Publication Date : 19-02-2014


Singapore will not allow the Indonesian warship named after two marines, whose 1965 bombing of MacDonald House killed three people and injured 33, to stop at its ports or naval bases.

It will also not be possible for the Singapore Armed Forces (SAF), as "protectors of this nation", to sail alongside or take part in training exercises with the ship KRI Usman Harun, Defence Minister Ng Eng Hen said in Parliament yesterday.

He was replying to Zaqy Mohamad (Chua Chu Kang GRC), who had asked how the defence ministry and SAF would respond to the Indonesian Navy's decision to name the frigate after the duo who had bombed the Orchard Road building during Indonesia's Confrontation against Malaysia, which then included Singapore.

Dr Ng said the naming of the ship will have consequences on bilateral relations, and that "already, suspicions and resentments have heightened on both sides, setting back many decades of relationship-building in defence ties".

"We want good bilateral defence and close military-to-military ties with Indonesia," he added. "But strong defence ties can be built only on mutual trust and respect, expressed through appropriate acts that underscore friendship and amity."

Dr Ng as well as Foreign Minister K. Shanmugam fielded questions from five MPs yesterday on the ship-naming incident and future bilateral ties.

The two ministers, as well as Deputy Prime Minister Teo Chee Hean, had each asked their counterparts in Indonesia to reconsider the ship's name. "We knew the harm it would cause to bilateral relations," said Dr Ng.

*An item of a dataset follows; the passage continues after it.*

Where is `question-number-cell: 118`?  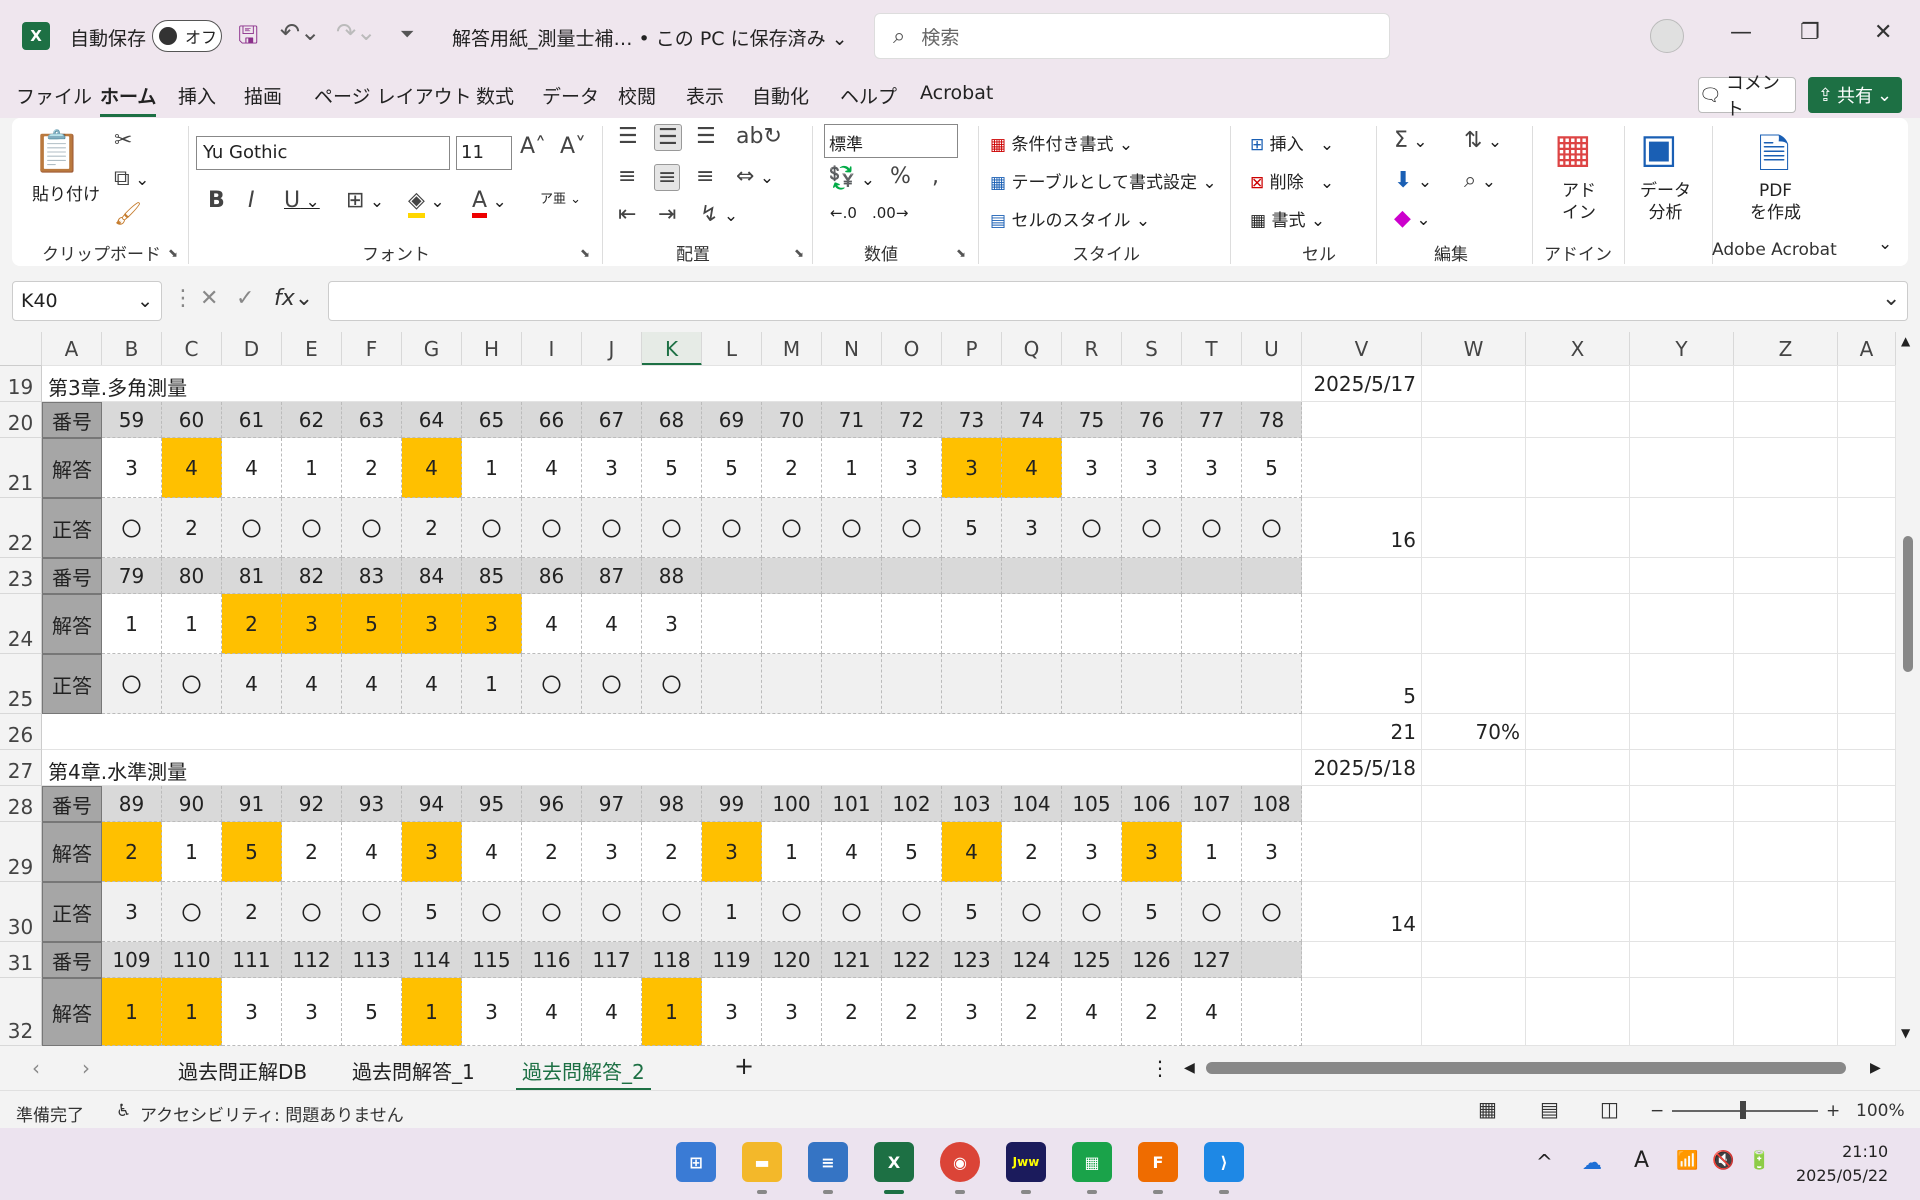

Singapore's ban on KRI Usman Harun is a first in the country's naval history. Such visits are traditional ice-breakers used by navies to establish or strengthen ties.

Dr Ng said Singapore and Indonesia have developed strong ties through joint patrols and military cooperation since 1974.

They treat each other as "sovereign equals" and SAF and TNI officials are able to discuss sensitive matters to find "amicable solutions", he said. But the naming of the warship, which came to light earlier this month, was "an utter surprise".

"Even without ill intent, how can the naming of the ship after the two bombers build good ties, or enhance mutual respect and regard with both our countries?"

Jakarta had said that the patrol frigate will operate in eastern Indonesia.

Commenting on the ban, Indonesia's Coordinating Minister for Political, Legal and Security Affairs Djoko Suyanto, a former armed forces chief, said: "The ship has not even arrived yet, so what's the fuss? Anyway, who says the ship will be taken to Singapore?"